- [PROBLEM TO SOLVE]: Copy out the data that comes next, character for character, and leave the images aside.

Saved entries
+++

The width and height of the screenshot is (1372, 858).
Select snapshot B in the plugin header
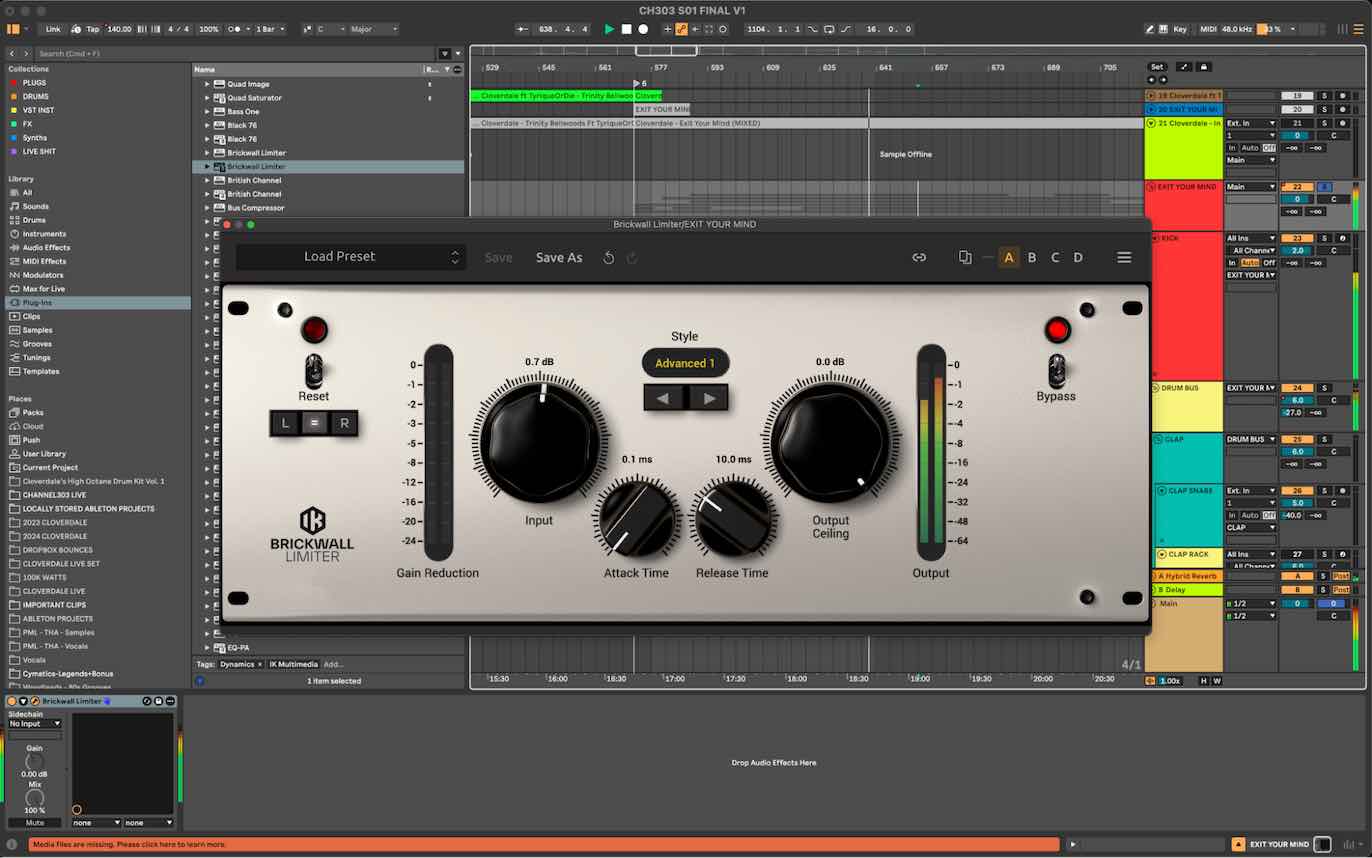pos(1031,257)
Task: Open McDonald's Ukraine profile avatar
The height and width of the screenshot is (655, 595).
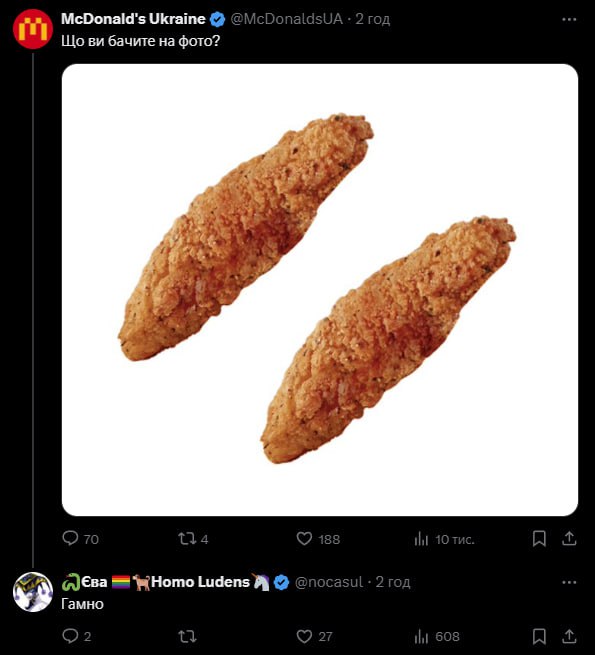Action: (x=33, y=29)
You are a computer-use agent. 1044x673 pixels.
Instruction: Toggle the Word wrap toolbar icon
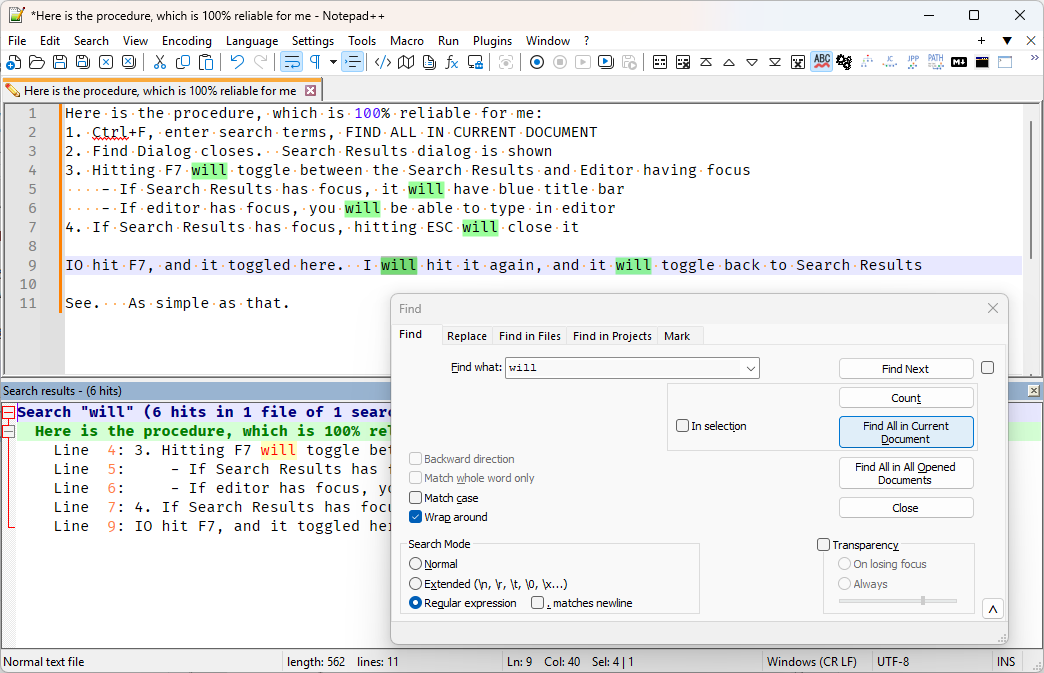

+++

- [SOLUTION]:
The width and height of the screenshot is (1372, 858).
Select snapshot B in the plugin header
pos(1031,257)
Task: Open McDonald's Ukraine profile avatar
The height and width of the screenshot is (655, 595).
Action: (x=33, y=29)
You are a computer-use agent. 1044x673 pixels.
Instruction: Toggle the Word wrap toolbar icon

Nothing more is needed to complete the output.